Il nous faut tout d’abord rappeler le rapport de Sri Aurobindo avec la culture Européenne et ses racines gréco-latines.

Le père de Sri Aurobindo, le Dr Ghose, voulait que ses fils soient élevés en parfaits gentlemen. À la maison, seule la langue anglaise était autorisée de telle sorte que Sri Aurobindo dut réapprendre sa langue natale à son retour en Inde. Le Dr Ghose voulait aussi pour eux des postes élevés. Dans ce but, il envoya ses fils en Angleterre pour leurs études alors que Sri Aurobindo avait juste sept ans. Sri Aurobindo reçut d’abord son instruction du couple à qui le Docteur les avait confiés.

En 1884, à l’âge de 12 ans, Sri Aurobindo fut admis à l’école St. Paul de Londres. Le directeur était si satisfait de sa maîtrise du latin qu’il prit sur lui de lui enseigner le grec, puis le fit rapidement passer dans les classes supérieures de l’école.

Sri Aurobindo rejoignit ensuite le King’s College de Cambridge. En juin 1890, alors qu’il n’avait même pas 18 ans, il passa l’examen d’entrée à la fonction publique indienne et obtint des notes record en grec.

Sri Aurobindo avait donc une parfaite maîtrise de ce que l’on appelle les Classiques qui désignent traditionnellement l’étude de la littérature grecque et romaine classique et des langues originales qui y sont liées, le grec ancien et le latin. Les classiques comprennent également la philosophie gréco-romaine, l’histoire, l’archéologie, l’anthropologie, l’art, la mythologie et la société en tant que matières secondaires.

Il pouvait lire le grec dans la langue originale et a même composé des poèmes en grec ancien, car la poésie était un sujet qui l’intéressait beaucoup depuis son plus jeune âge.

Mais cette passion pour la poésie pouvait-elle justifier à elle seule un poème de près de 5000 vers en hexamètres dactyliques?

Il est certain que Sri Aurobindo admirait la rythmique des anciens poètes grecs et latins comme il le dit lui-même :

« Le rythme qui était si grand, si beau ou, au minimum, si fort ou si heureux dans les langues anciennes, l’hexamètre d’Homère et de Virgile ».

Mais il avait constaté que toutes les tentatives faites pour transposer à la langue anglaise les rythmes antiques avaient échoué. Ainsi, dans son essai On Quantitative Metre (Volume 26 of the Complete Works), on peut lire :

« Un verdict définitif semble avoir été prononcé par l’esprit critique sur la tentative de longue date d’introduire des mètres quantitatifs dans la poésie anglaise. Il est évident que la tentative a échoué, et on peut même affirmer qu’elle était vouée à l’échec ; le mètre quantitatif est quelque chose d’étranger au rythme de la langue. »

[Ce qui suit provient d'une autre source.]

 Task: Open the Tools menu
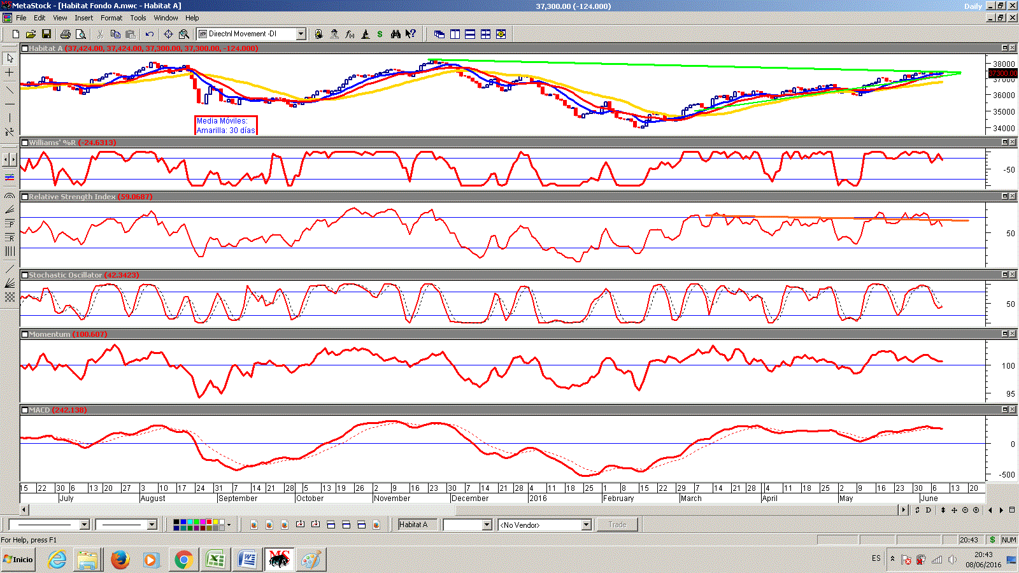pos(138,18)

« Le mètre accentué est normal dans la poésie anglaise, les mètres accentués sont possibles, mais les mètres quantitatifs ne peuvent être construits que par un tour de force. » (…)

« Un poète qui tente de transposer en anglais la puissance de l’hexamètre antique ou de réaliser une nouvelle forme de sa grandeur ou de sa beauté naturelle adaptée à la langue anglaise doit avoir absorbé son rythme dans son sang, en avoir fait une partie de lui-même, alors seulement pourra-t-il le faire sortir de lui-même comme une expression de son être propre, de manière authentique. Si dans ce but, il ne s’appuie pas sur cette inspiration intérieure, mais uniquement sur ses capacités techniques, cela aboutira à un échec ; pourtant, c’est seulement cette approche qui a été entreprise. »

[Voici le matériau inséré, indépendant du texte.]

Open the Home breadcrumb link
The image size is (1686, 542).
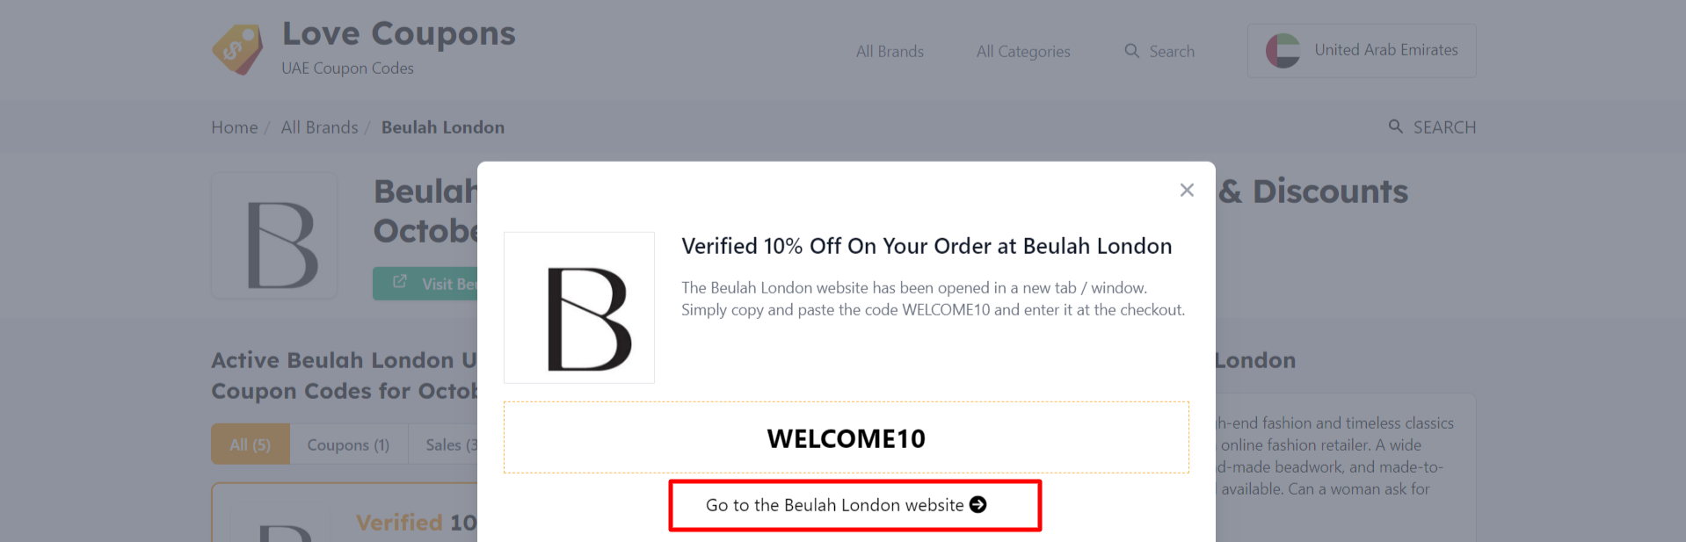[x=234, y=126]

Sri Aurobindo a relevé le défi, réalisant ce tour de force.

Il indiqua que c’était l’un de ses contemporains de Cambridge, H. N. Ferrar, qui lui avait donné le premier la clef de l’adaptation de l’hexamètre à l’anglais en lisant à haute voix un vers d’Arthur Hugh Clough.

Il fut donc le premier à adapter avec succès cette très ancienne métrique quantitative grecque à la langue anglaise.

Mais était-il nécessaire qu’il écrive près de 5000 vers pour en faire la démonstration ? La dizaine de courts poèmes qui figurent à la fin de son essai auraient probablement suffi.

Nous devons alors examiner la raison d’être de ce poème alors que Sri Aurobindo savait pertinemment que personne n’en comprendrait le sens avant longtemps. De fait, aucune étude sur le sens d’Ilion n’a été publiée depuis le départ de Sri Aurobindo il y a maintenant plus de soixante-dix ans.

Ceux qui ont étudié ses œuvres un minimum seront sans doute d’accord pour affirmer que Sri Aurobindo n’écrivait jamais rien sans raison et que tous ses écrits étaient le résultat d’expériences intérieures. Sri Aurobindo lui-même l’a affirmé : « Je suis censé être philosophe, mais je n’ai jamais étudié la philosophie – tout ce que j’ai écrit est né de l’expérience, de la connaissance et de l’inspiration yogiques. De même, ma plus grande maîtrise de la poésie et sa parfaite expression ont été acquises ces derniers jours non pas en lisant et en voyant comment les autres écrivaient, mais grâce à l’élévation de ma conscience et à la plus grande inspiration qui en découle ».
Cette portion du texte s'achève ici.